Masyarakat diimbau agar tetap waspada dan berhati-hati terhadap dampak yang dapat ditimbulkan seperti banjir, tanah longsor, banjir bandang, genangan, angin kencang, pohon tumbang dan jalan licin. Selain itu, kepada masyarakat yang tinggal dan beraktivitas di pesisir sekitar area yang berpeluang terjadi gelombang tinggi diimbau agar selalu waspada.

General Manager PLN Suluttenggo, Leo Basuki mengungkapkan bahwa situasi di lapangan secara keseluruhan dapat dikendalikan dan ditangani. “Kami siagakan seluruh petugas PLN untuk melakukan pemulihan secepatnya, dengan tetap memperhatikan aspek keselamatan,” ujarnya.

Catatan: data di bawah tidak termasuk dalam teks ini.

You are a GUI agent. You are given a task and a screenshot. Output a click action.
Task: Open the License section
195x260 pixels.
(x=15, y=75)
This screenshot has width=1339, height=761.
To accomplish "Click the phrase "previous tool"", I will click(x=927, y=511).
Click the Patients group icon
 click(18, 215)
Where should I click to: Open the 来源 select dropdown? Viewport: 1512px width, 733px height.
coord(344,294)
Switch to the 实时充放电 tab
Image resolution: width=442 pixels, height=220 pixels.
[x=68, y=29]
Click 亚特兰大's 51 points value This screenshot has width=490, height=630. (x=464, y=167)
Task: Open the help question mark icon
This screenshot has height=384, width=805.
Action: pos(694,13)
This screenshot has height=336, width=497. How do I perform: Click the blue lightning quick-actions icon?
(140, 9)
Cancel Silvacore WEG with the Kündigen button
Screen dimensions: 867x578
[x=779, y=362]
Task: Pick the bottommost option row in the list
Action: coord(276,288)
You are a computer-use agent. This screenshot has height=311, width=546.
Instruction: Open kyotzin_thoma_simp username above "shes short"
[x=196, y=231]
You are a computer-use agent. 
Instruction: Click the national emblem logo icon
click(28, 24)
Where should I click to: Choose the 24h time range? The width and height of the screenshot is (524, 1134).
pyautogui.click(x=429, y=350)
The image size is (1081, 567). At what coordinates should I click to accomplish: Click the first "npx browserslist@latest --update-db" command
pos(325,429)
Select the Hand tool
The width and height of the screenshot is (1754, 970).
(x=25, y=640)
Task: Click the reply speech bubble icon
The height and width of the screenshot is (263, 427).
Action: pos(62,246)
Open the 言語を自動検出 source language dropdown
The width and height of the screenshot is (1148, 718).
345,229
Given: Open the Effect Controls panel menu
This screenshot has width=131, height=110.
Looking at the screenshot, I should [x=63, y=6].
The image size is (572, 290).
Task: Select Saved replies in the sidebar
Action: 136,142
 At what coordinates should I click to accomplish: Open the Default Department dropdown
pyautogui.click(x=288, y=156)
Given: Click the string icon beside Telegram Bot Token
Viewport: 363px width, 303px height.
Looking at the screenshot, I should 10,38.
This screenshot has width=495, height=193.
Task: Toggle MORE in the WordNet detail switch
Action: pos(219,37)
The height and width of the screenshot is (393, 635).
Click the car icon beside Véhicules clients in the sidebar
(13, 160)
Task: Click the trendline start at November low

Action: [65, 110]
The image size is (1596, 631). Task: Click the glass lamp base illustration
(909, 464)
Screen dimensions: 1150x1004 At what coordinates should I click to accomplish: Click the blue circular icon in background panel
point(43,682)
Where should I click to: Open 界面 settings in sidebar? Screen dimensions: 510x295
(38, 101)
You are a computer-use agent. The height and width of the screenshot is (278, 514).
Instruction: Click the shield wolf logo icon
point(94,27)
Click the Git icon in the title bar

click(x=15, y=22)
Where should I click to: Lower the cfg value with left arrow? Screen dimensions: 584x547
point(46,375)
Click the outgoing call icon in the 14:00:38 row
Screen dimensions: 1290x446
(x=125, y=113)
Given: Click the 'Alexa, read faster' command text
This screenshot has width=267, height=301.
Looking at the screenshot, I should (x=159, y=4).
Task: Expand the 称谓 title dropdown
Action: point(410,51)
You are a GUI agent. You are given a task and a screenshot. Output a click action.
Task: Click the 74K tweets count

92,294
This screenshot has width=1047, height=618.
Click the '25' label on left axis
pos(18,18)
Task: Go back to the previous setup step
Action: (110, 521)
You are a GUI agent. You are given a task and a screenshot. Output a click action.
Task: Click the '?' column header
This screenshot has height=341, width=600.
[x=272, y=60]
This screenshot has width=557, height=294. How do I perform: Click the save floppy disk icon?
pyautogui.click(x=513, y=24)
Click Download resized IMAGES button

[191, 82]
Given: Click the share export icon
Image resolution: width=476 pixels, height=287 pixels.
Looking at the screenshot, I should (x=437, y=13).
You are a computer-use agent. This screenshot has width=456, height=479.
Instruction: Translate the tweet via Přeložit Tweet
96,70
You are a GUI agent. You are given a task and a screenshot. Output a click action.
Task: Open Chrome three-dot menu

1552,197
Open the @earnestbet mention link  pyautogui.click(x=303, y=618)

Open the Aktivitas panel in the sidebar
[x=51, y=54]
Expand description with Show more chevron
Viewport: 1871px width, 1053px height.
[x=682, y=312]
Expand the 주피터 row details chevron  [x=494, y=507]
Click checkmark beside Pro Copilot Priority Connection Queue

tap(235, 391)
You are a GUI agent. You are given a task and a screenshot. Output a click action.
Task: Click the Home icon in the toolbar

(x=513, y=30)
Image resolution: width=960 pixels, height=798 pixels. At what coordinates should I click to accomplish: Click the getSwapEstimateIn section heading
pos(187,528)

Saat banjir sudah surut, personel PLN akan melakukan pemeriksaan gardu, jaringan, dan instalasi pelanggan aman. PLN melakukan inspeksi, pembersihan, pengeringan, dan pengecekan gardu distribusi yang terkena dampak banjir. Aliran listrik akan dinyalakan kembali setelah persetujuan dengan Ketua RT/RW atau tokoh masyarakat setempat yang menyatakan instalasi listrik di rumah warga aman.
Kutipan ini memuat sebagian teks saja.